>> Begin EXTRACTED MATERIAL

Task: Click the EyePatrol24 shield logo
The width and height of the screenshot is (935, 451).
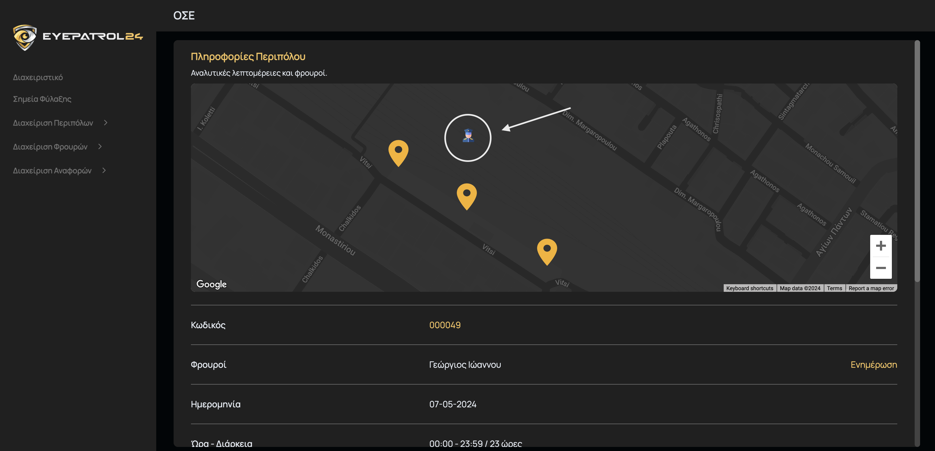Action: 25,37
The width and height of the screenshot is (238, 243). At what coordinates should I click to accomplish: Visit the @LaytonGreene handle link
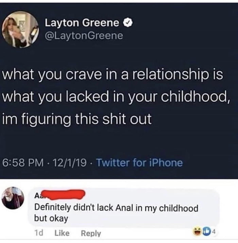coord(84,36)
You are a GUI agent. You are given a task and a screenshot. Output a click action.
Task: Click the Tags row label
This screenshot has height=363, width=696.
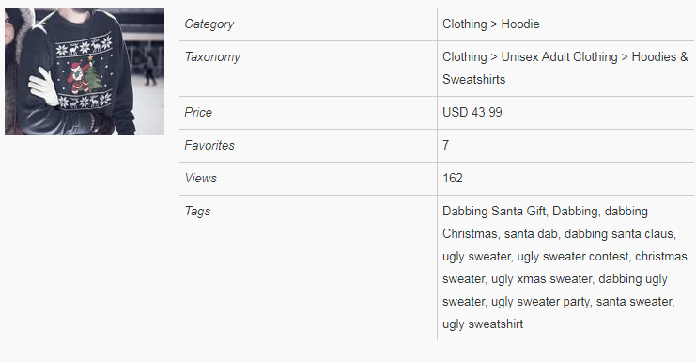tap(197, 211)
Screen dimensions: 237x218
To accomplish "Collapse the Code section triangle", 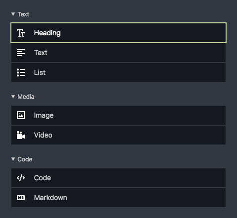I will coord(13,159).
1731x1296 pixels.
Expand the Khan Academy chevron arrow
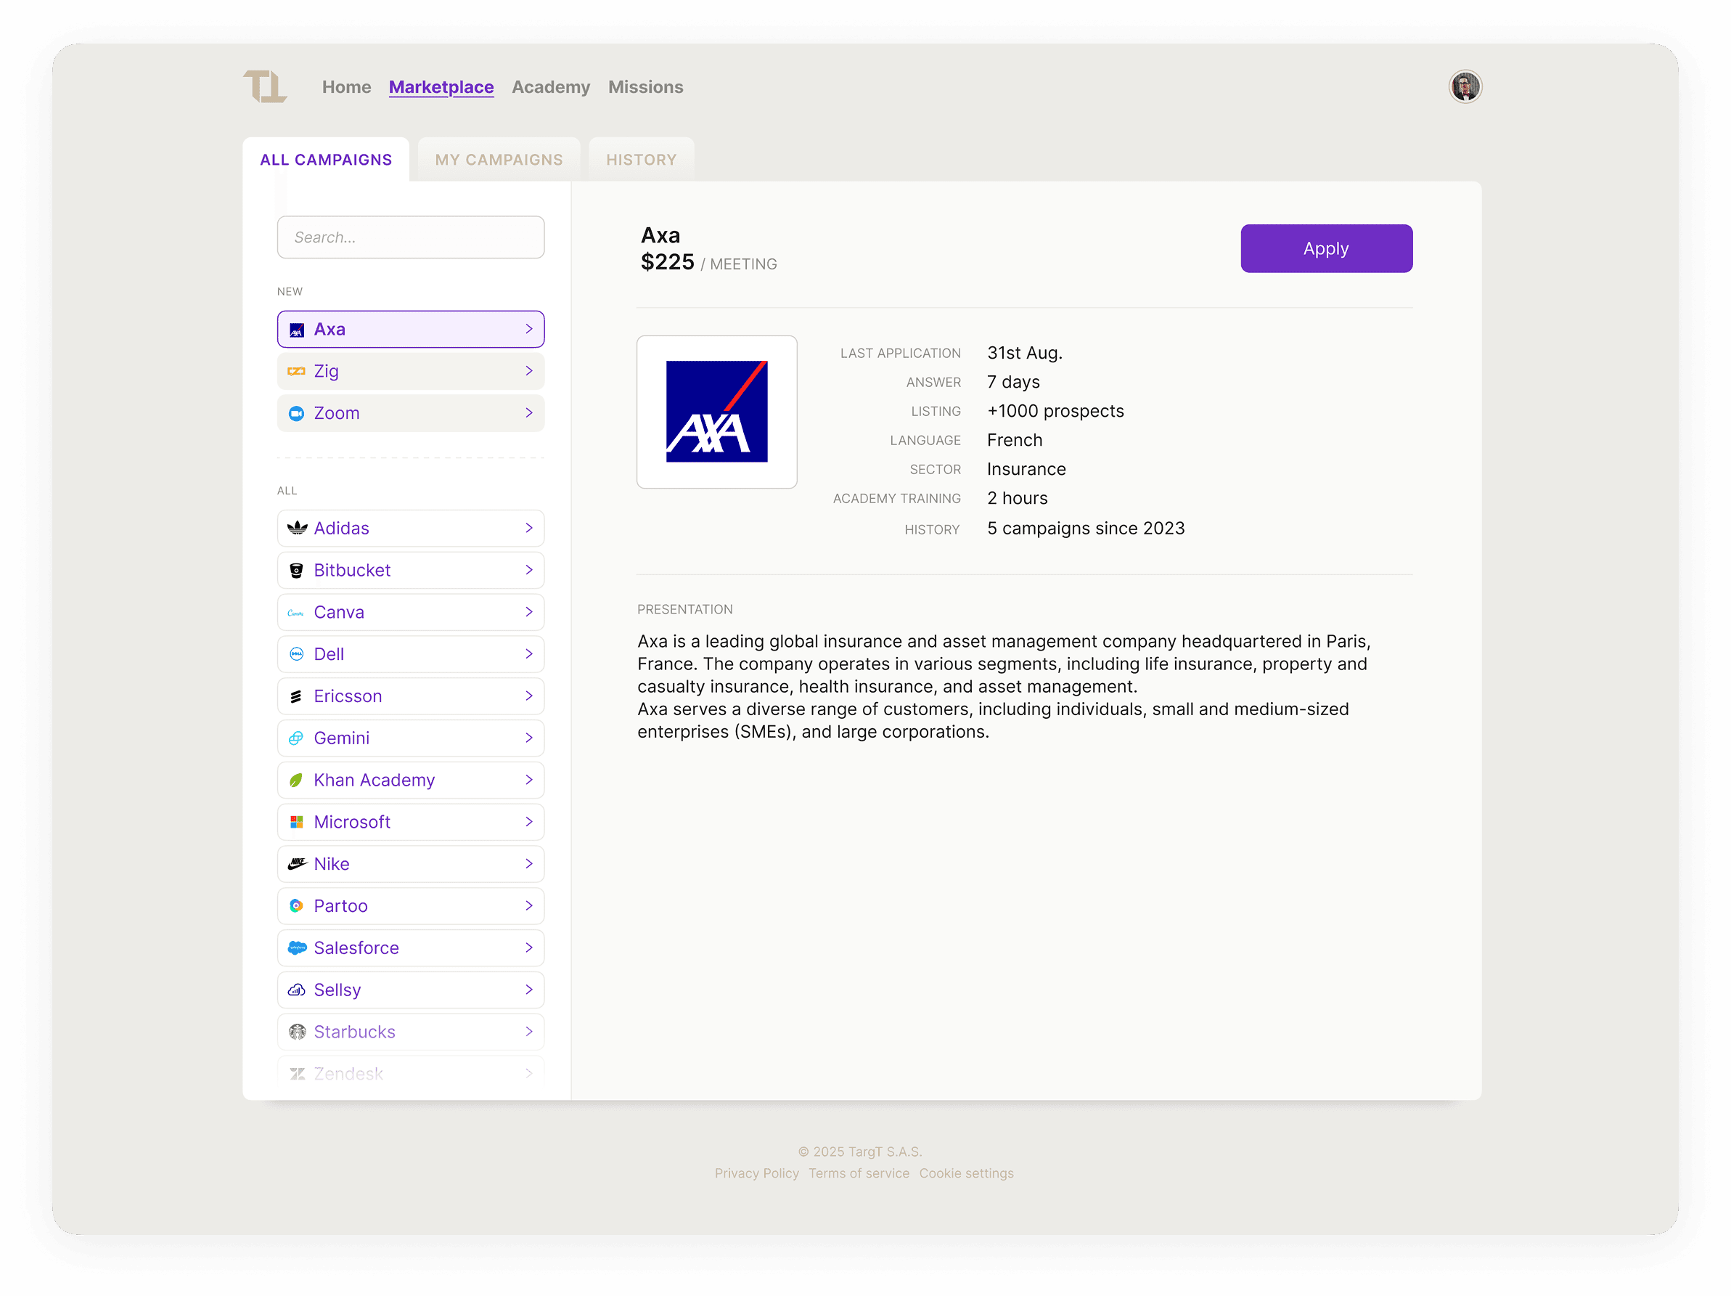(529, 779)
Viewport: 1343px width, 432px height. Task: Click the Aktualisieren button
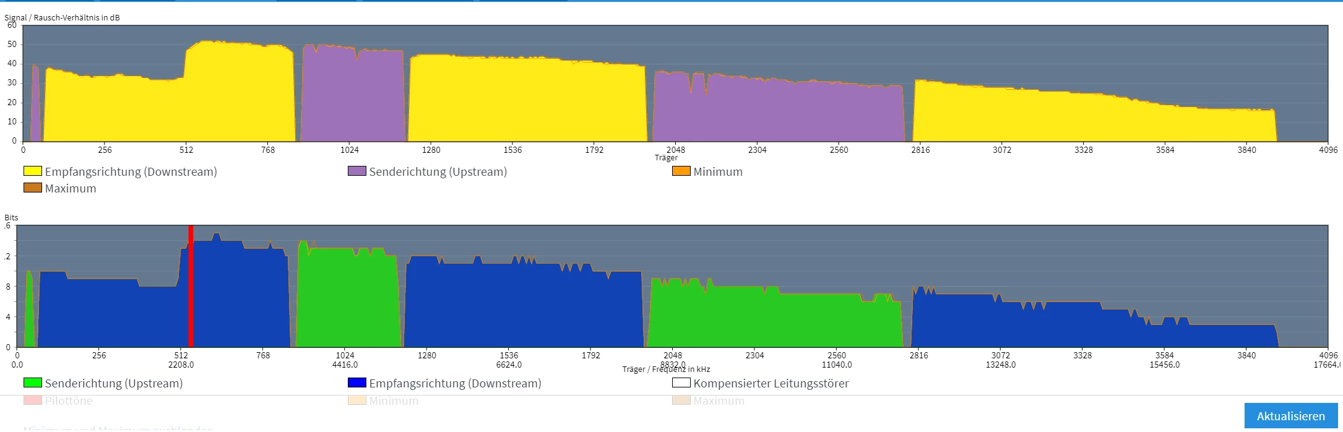coord(1290,416)
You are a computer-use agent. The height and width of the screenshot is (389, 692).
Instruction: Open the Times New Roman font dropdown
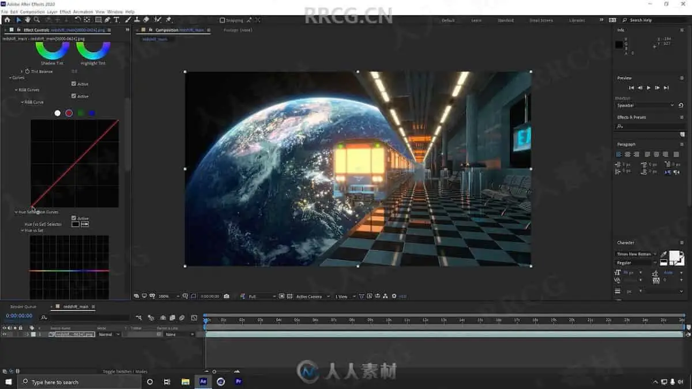click(637, 254)
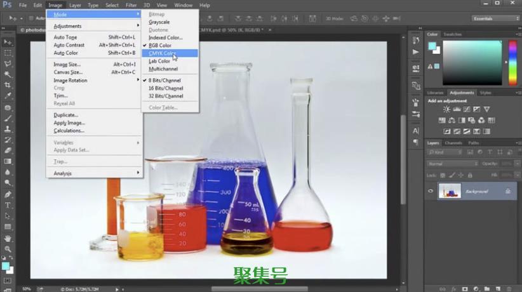This screenshot has height=292, width=522.
Task: Click the Brightness/Contrast adjustment icon
Action: (446, 110)
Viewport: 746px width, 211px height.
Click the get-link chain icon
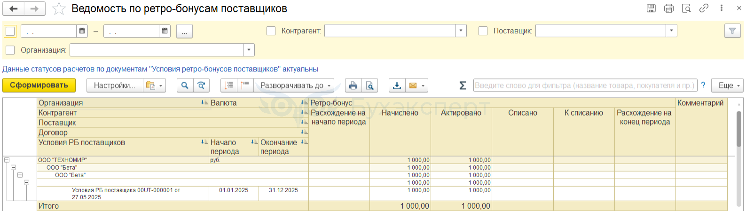704,8
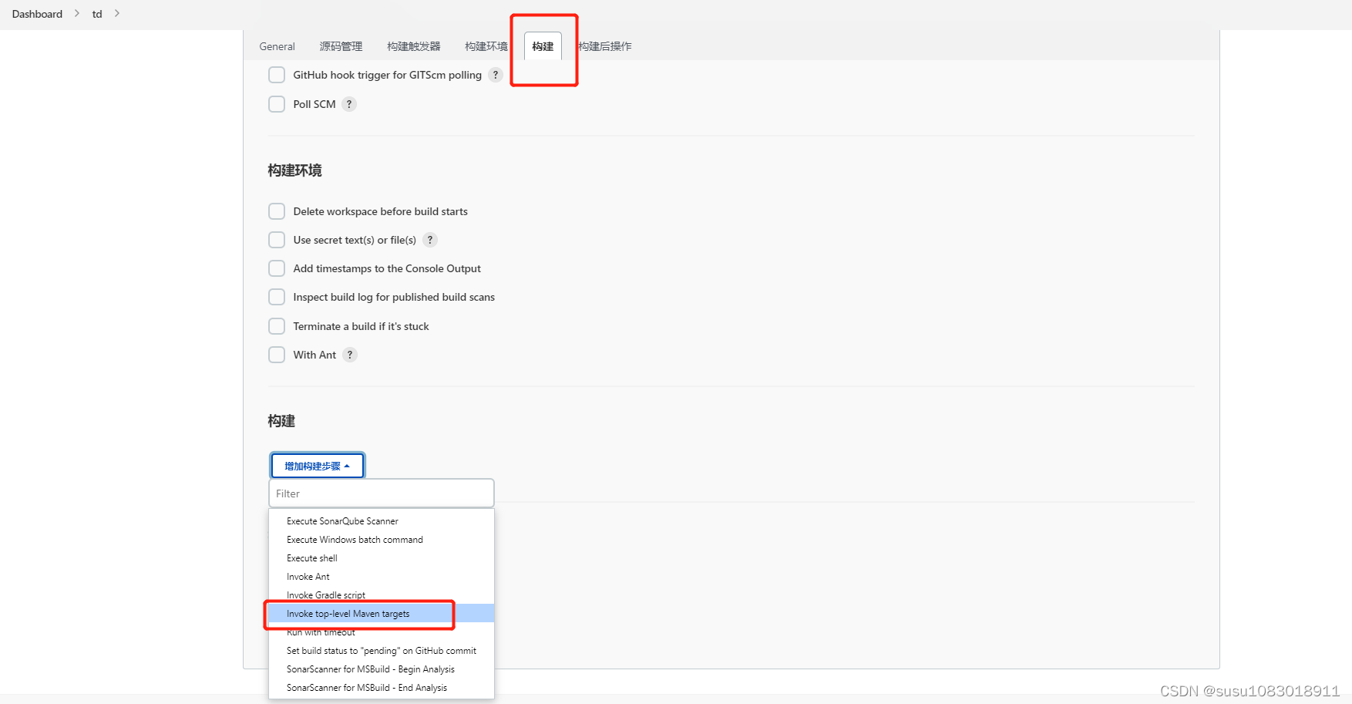Expand the breadcrumb chevron after td
Image resolution: width=1352 pixels, height=704 pixels.
[x=116, y=13]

>> End EXTRACTED MATERIAL

**GOAL OF THE EXERCISE**
Repeat the lines of the entries from the line containing "You are a computer-use" through the end of the entries, both ends included. Leave the pictures out of your answer.

**RESULT**
You are a computer-use agent. The height and width of the screenshot is (389, 692).
Instruction: Open the Times New Roman font dropdown
click(637, 254)
This screenshot has height=292, width=522.
Task: Click the Brightness/Contrast adjustment icon
Action: (446, 110)
Viewport: 746px width, 211px height.
Click the get-link chain icon
704,8
Expand the breadcrumb chevron after td
Image resolution: width=1352 pixels, height=704 pixels.
[x=116, y=13]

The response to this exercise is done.